Exploration urbaine sur les traces des fondateurs de Pérouse, l’ancienne Phersna étrusque
Un itinéraire qui dévoile les monuments les plus significatifs de Pérouse, hérités du peuple énigmatique des Étrusques. Pérouse a des origines très anciennes, avec des preuves d’établissements datant du IXe siècle av. J.-C. Mais c’est entre le VIIe et le VIe siècle av. J.-C. que la ville émerge comme l’une des plus influentes de la région étrusque, jouant un rôle dominant dans la zone environnante. Durant cette période, la Phersna étrusque connaît un développement architectural notable.
Début du parcours : Arc étrusque L’itinéraire à la découverte de la Pérouse étrusque commence à l’Arc étrusque, situé sur la Via Ulisse Rocchi, l’un des symboles les plus emblématiques de la ville. Construit vers le milieu du IIIe siècle av. J.-C. avec de grands blocs de travertin, l’arc conserve encore sa structure d’origine, avec deux tours trapézoïdales encadrant une façade composée de deux arcs en plein cintre superposés. À l’inverse, les cinq autres portes de la muraille ont subi diverses modifications au fil des siècles.

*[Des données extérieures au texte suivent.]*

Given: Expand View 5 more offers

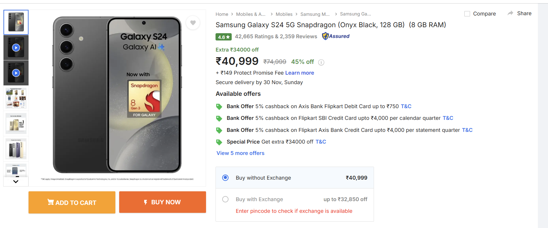Looking at the screenshot, I should pyautogui.click(x=240, y=153).
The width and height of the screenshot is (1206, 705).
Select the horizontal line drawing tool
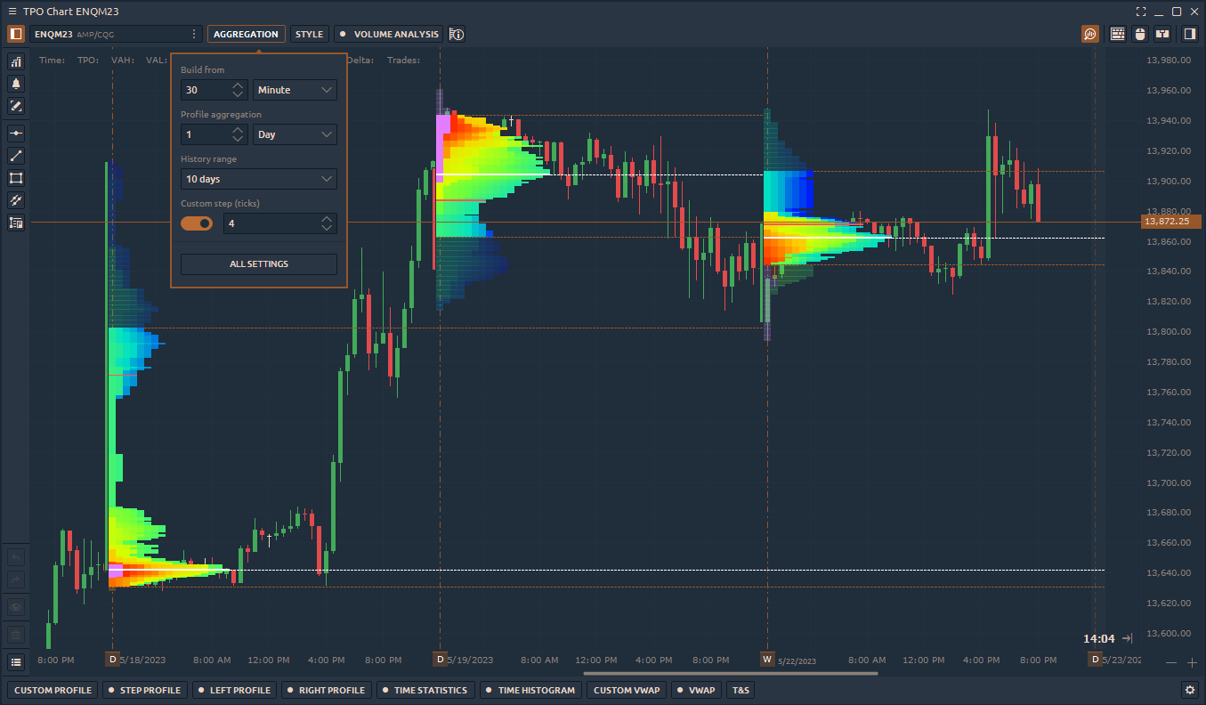click(x=16, y=134)
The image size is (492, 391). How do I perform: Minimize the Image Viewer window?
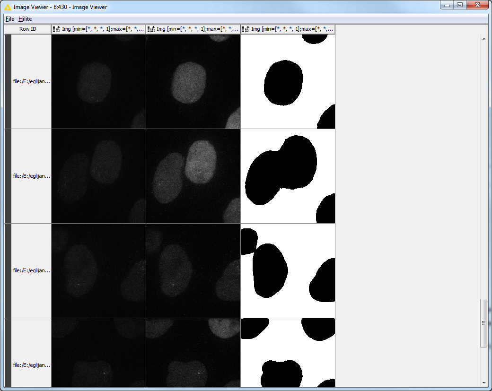tap(447, 5)
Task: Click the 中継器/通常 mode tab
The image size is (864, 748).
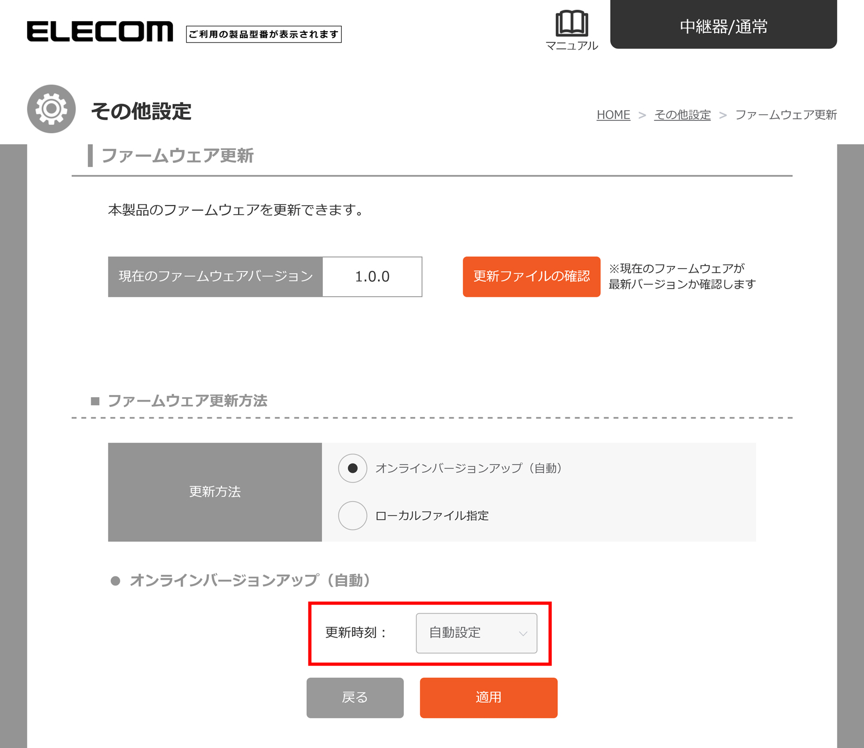Action: pyautogui.click(x=723, y=25)

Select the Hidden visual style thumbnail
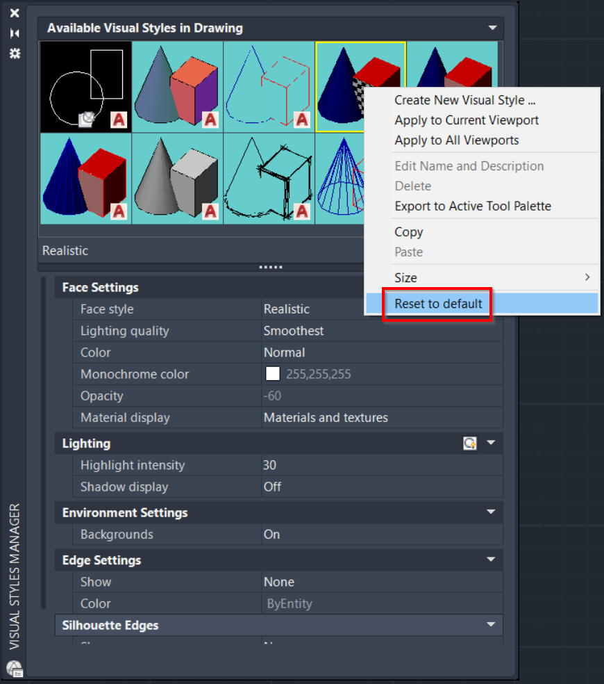pyautogui.click(x=269, y=87)
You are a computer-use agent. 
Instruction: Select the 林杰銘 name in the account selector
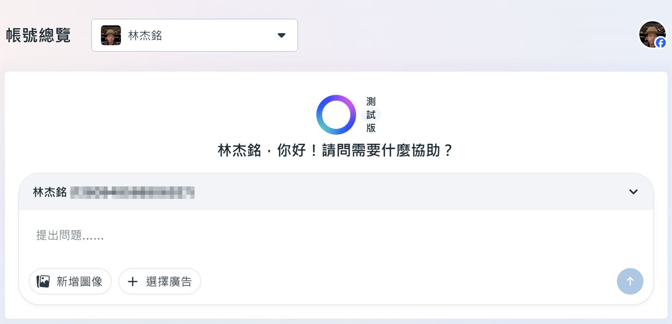point(145,35)
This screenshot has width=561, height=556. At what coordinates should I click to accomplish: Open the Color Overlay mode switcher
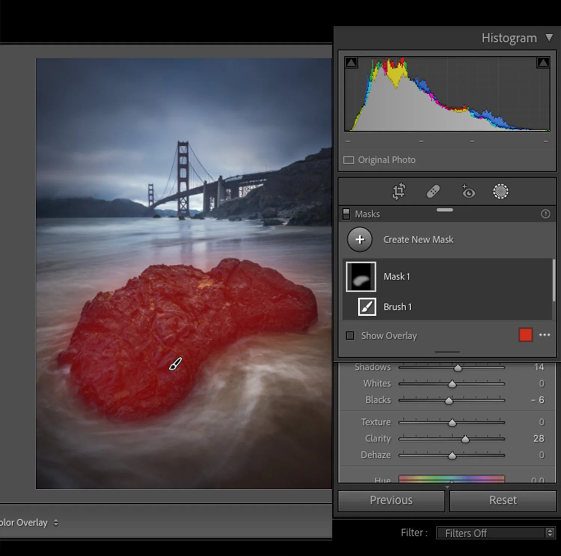pyautogui.click(x=55, y=522)
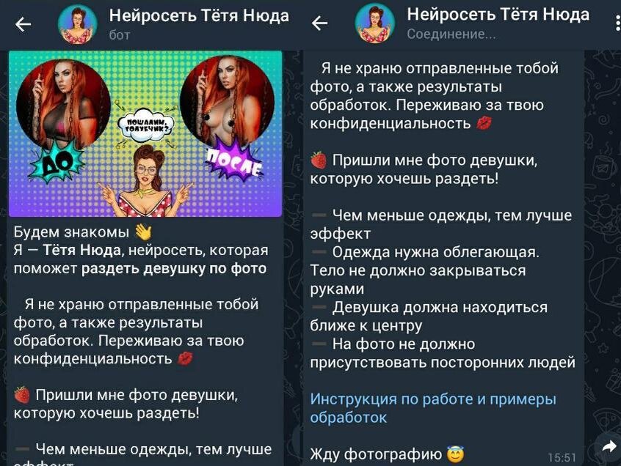Open 'Нейросеть Тётя Нюда' title in right header

pyautogui.click(x=498, y=14)
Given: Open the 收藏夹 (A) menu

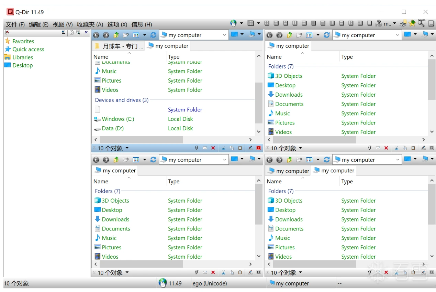Looking at the screenshot, I should click(x=90, y=24).
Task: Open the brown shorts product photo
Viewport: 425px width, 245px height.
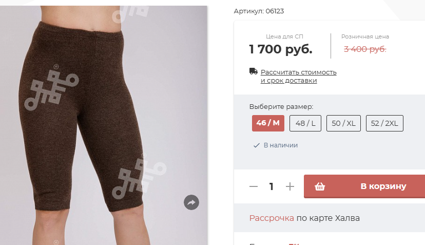Action: pyautogui.click(x=104, y=125)
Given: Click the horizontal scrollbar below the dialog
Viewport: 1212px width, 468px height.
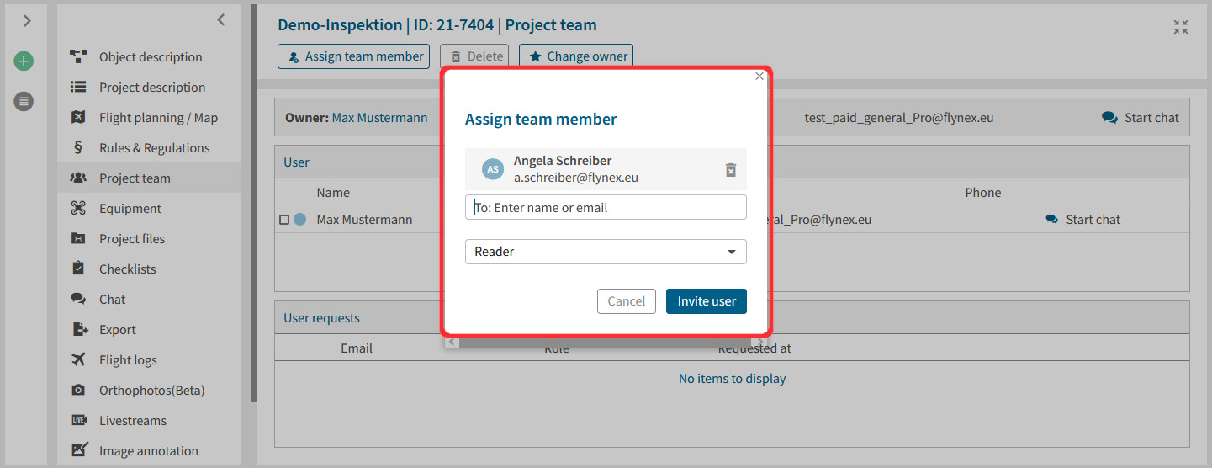Looking at the screenshot, I should 606,343.
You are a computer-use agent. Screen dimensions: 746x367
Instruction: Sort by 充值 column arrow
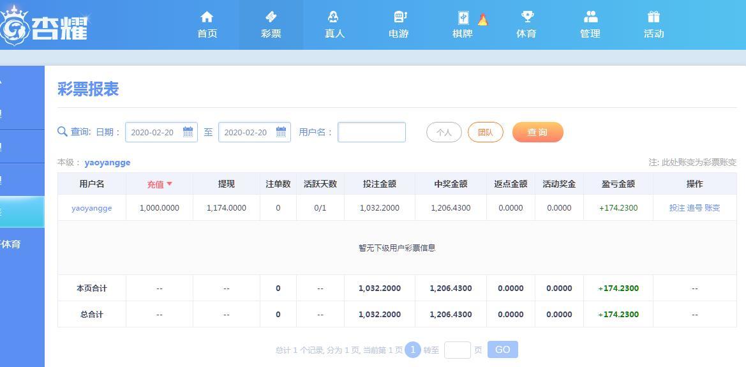[169, 184]
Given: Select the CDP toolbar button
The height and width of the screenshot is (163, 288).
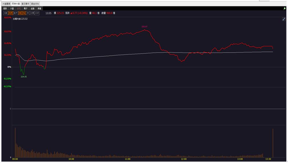Looking at the screenshot, I should [37, 13].
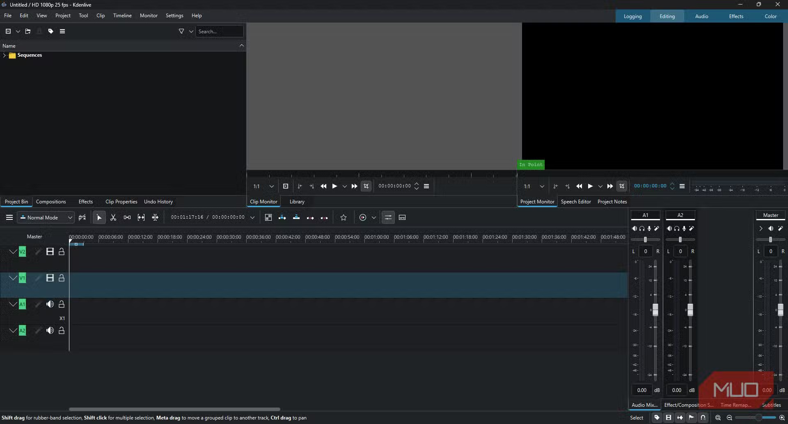Expand the Sequences folder
This screenshot has height=424, width=788.
pyautogui.click(x=5, y=55)
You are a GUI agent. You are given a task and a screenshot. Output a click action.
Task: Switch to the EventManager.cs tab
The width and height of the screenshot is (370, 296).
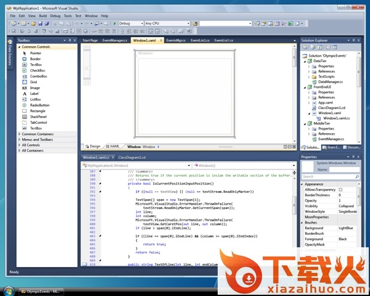coord(114,40)
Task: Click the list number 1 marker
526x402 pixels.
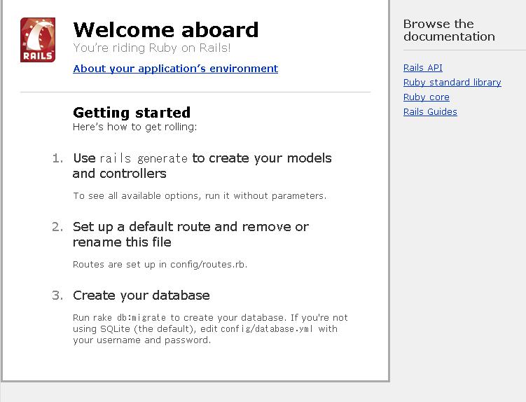Action: coord(57,158)
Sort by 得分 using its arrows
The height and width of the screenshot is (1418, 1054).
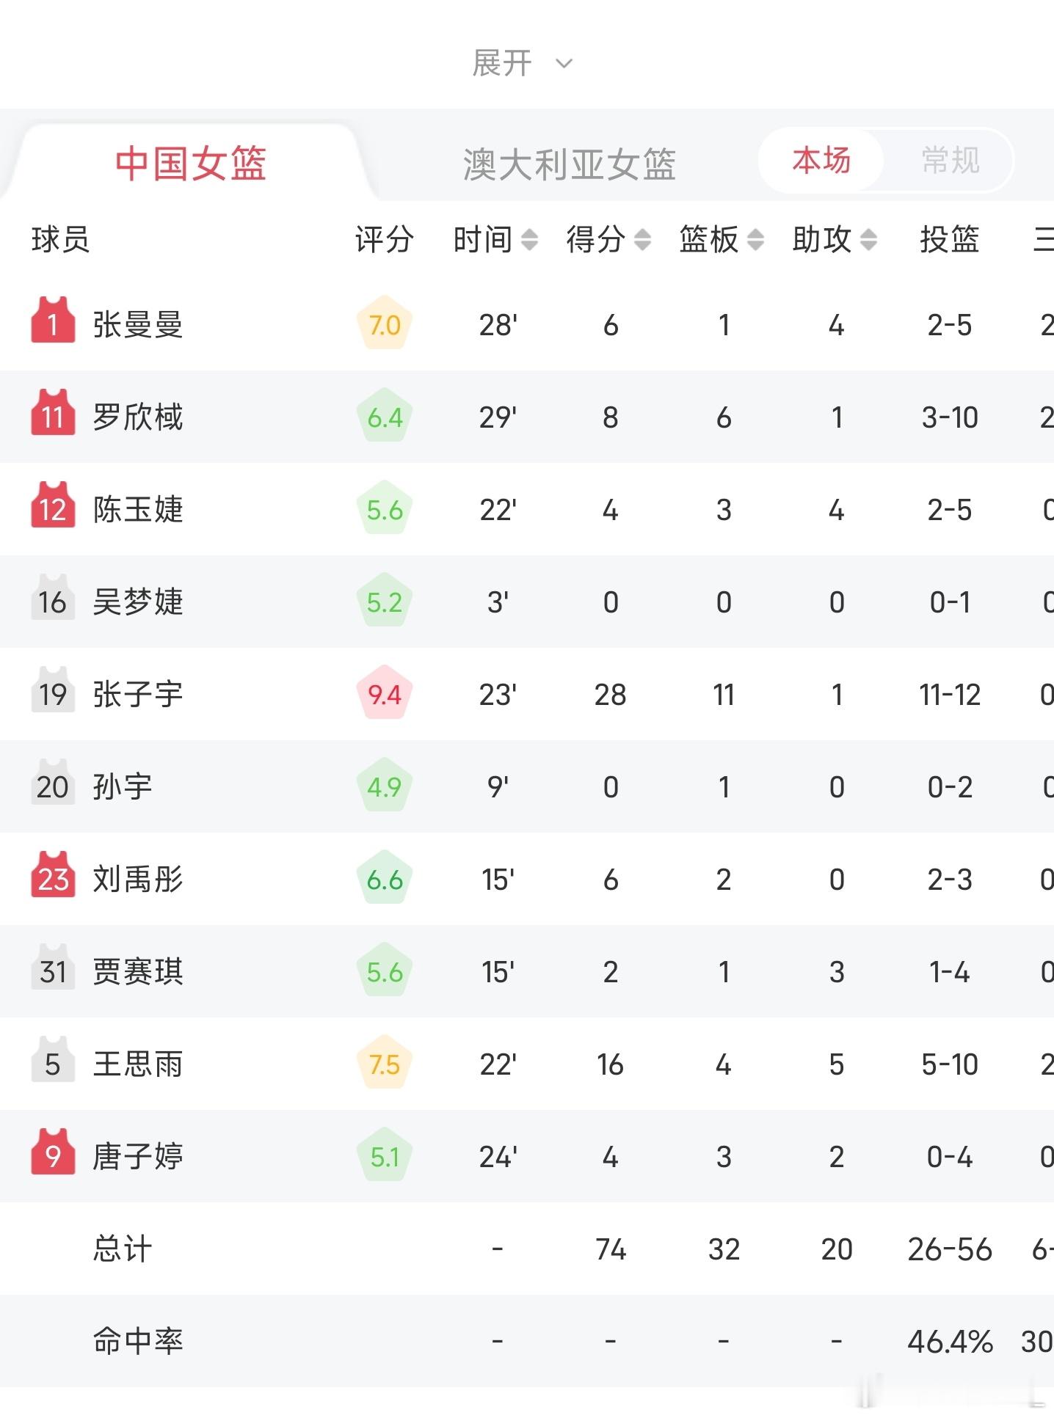642,239
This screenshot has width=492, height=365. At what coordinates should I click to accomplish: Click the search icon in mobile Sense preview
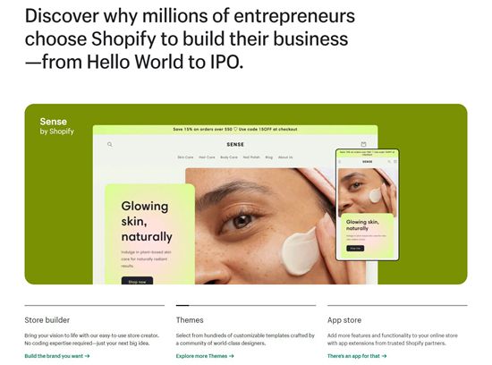[389, 162]
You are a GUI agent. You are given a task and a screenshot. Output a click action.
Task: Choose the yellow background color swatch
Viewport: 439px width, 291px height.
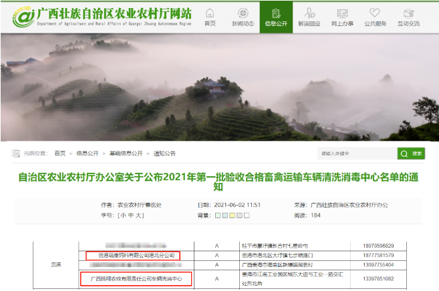(232, 216)
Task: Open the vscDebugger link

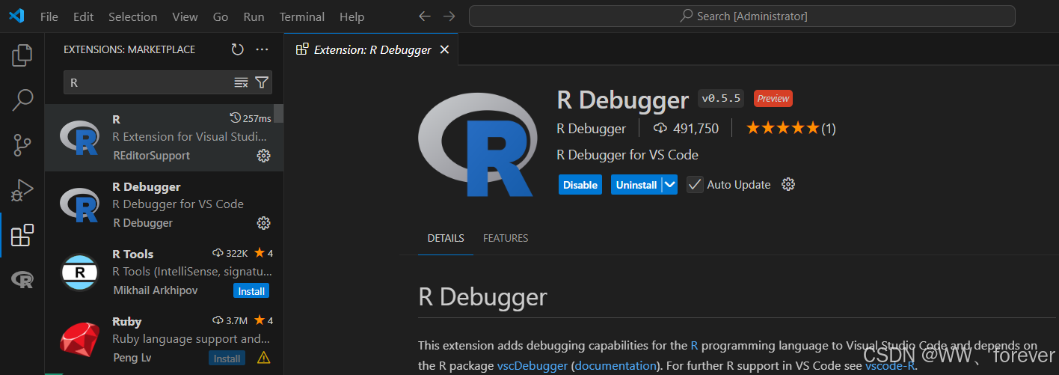Action: (532, 366)
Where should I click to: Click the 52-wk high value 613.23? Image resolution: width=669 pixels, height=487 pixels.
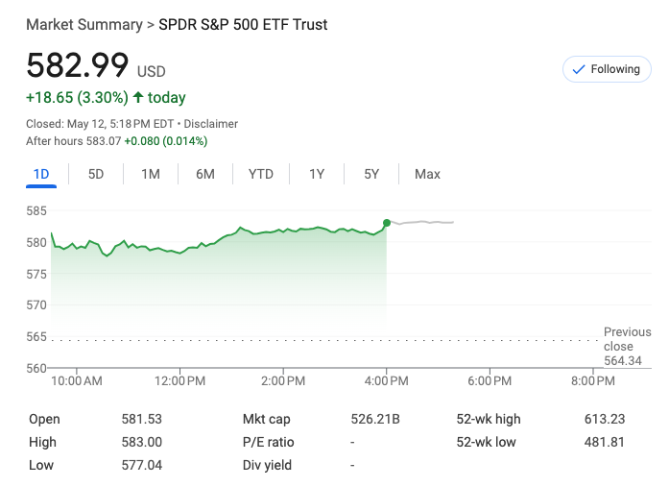point(604,419)
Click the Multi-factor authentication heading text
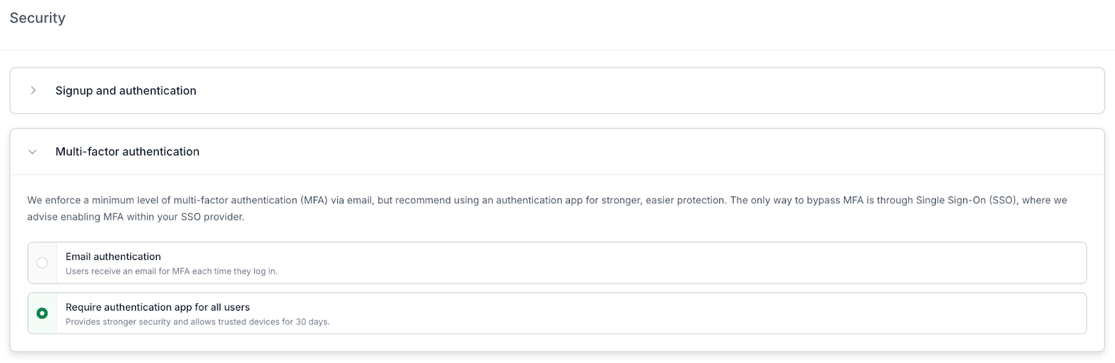1115x363 pixels. pyautogui.click(x=127, y=151)
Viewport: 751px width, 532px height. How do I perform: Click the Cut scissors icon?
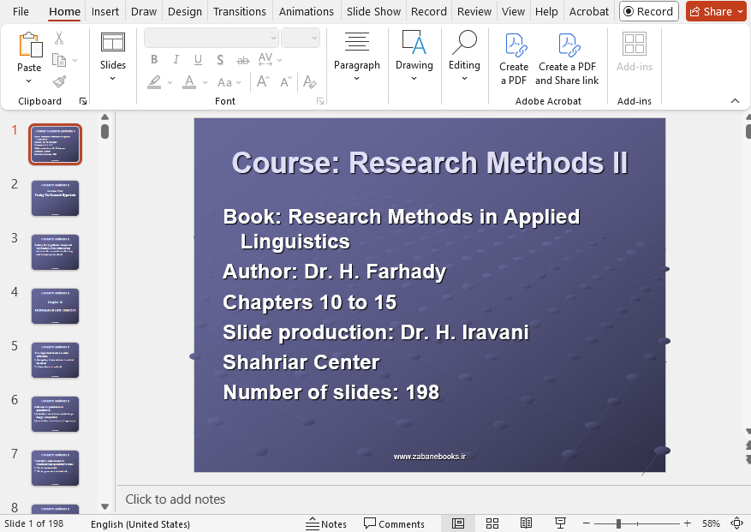[59, 38]
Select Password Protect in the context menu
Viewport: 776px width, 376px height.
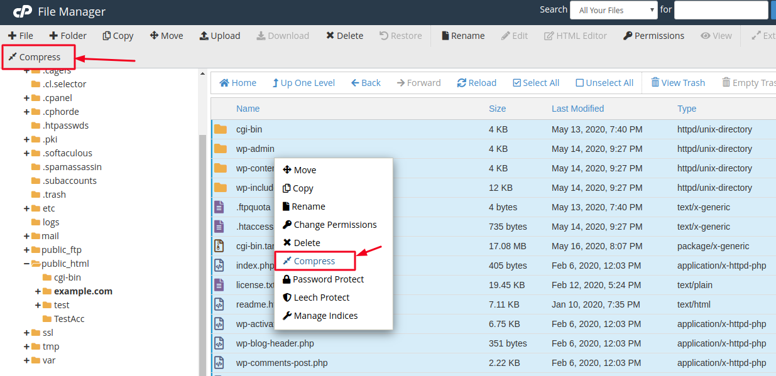326,279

Le long des Murs étrusques Depuis la tour sud de l’Arc étrusque, il est possible de remonter la Via Battisti, une rue panoramique qui longe un tronçon significatif des murs étrusques, construits entre le IVe et le IIIe siècle av. J.-C. Aujourd’hui, de ces murs, qui s’étendaient initialement sur environ trois kilomètres, il ne reste que quelques segments en raison des nombreuses rénovations survenues par la suite.
L’Acropole et la Pérouse souterraine Le cœur de Pérouse, qui coïncide avec l’ancienne acropole de Phersna, se trouve sur la Piazza IV Novembre. Sous la Cathédrale San Lorenzo, un parcours archéologique souterrain fascinant est accessible depuis le Musée capitulaire dans le cloître du palais adjacent à la cathédrale. Ce parcours permet de découvrir d’importants vestiges archéologiques, dont le temple principal de la ville, les murs de soutènement de l’acropole étrusque et des segments de routes utilisées tant à l’époque étrusque que romaine.
Le Puits étrusque Dans la même place, dans les sous-sols du Palais Bourbon-Sorbello du XVIIe siècle, se trouve un exemple remarquable d’ingénierie hydraulique ancienne : le Puits étrusque, datant de la seconde moitié du IIIe siècle av. J.-C. Ce puits, d’une profondeur de 37 mètres, est creusé dans un terrain sédimentaire appelé « tassello mandorlato ». La partie supérieure du puits est une cavité cylindrique de 5,6 mètres de diamètre, revêtue de grands blocs de travertin semblables à ceux des murs de la ville. Après 12 mètres, le diamètre se rétrécit à 3 mètres, atteignant la profondeur maximale où il collecte l’eau de trois sources pérennes.
La Porte Marzia En poursuivant de la Piazza IV Novembre le long du Corso Vannucci, on arrive à la Piazza Italia et à l’imposante Rocca Paolina, une forteresse papale du XVIe siècle. Ici se trouve l’une des portes monumentales étrusques, la Porte Marzia, qui était autrefois l’entrée sud de la ville. Lors de la construction de la Rocca Paolina, la porte a été partiellement démontée et remontée par l’architecte Antonio da Sangallo, qui a réussi à en préserver une grande partie. La structure présente des images de Tinia/Jupiter (Jupiter) flanquées de deux figures masculines, probablement les Dioscures, et de deux têtes de cheval aux extrémités.
Le Musée archéologique national de l’Ombrie L’itinéraire se termine au Musée archéologique national de l’Ombrie, qui conserve de nombreux artefacts étrusques, dont plusieurs proviennent des tombes somptueuses des familles aristocratiques de la région, comme la célèbre Hypogée des Volumni. Parmi les artefacts les plus curieux, il y a le kottabos, une coupelle en métal utilisée dans un jeu étrusque pendant les libations. Le musée abrite également la reconstitution de la tombe des Cai Cutu, découverte à Pérouse en 1983 dans le quartier de Monteluce.